Rating: ★★★★
Venue: Assembly Rooms – Music Hall
Simon Callow’s latest one man show to hit the Edinburgh Fringe Festival is a reading of De Profundis – Irish playwright Oscar Wilde’s searing letter to lover and companion Lord Alfred ‘Bosie’ Douglas. Callow passionately conveys Wilde’s deep-rooted attached to Bosie and reflects on how this affected his life, leading up to his two year imprisonment for gross indecency.

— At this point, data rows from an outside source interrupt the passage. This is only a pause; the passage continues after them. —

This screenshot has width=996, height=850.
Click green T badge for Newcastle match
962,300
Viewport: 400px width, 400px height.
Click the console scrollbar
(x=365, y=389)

De Profundis, one of Wilde’s final works, was penned during the last month of the author’s imprisonment and explores the run-up to this prison sentence with ferocious wit, sentiment and anger. Interestingly, Wilde was not permitted to send this letter in his incarceration – making the riled sentiment all the more frustrating and passionate. Upon his release, Wilde and Bosie would be reunited in Naples, before parting when Wilde went to Paris – where he’d ultimately die penniless and in exile.
Callow is a tremendous orator and with a simply lit stage – with a chair as its only prop, the actor is a commanding presence when channelling Wilde’s words of anger, heartache and passion. After all, it was Bosie’s father’s influence that saw the playwright arrested whilst his young muse did little to intervene – Callow taps into this complex bittersweet emotion that was obviously felt. Wilde’s writing conveys much about human nature and Callow makes a magnificent vessel for this poignant prose. Praise should go to the actor’s ability to commit ninety minutes of fast-paced vocabulary and language to memory. No mean feat.
With Callow’s excellent take on De Profundis and Rupert Everett’s sublime cinematic account of Wilde’s last years, The Happy Prince, this has been a stellar year for fans of The Picture of Dorian Gray author. De Profundis is theatre at its most sharp, intelligent and masterfully performed.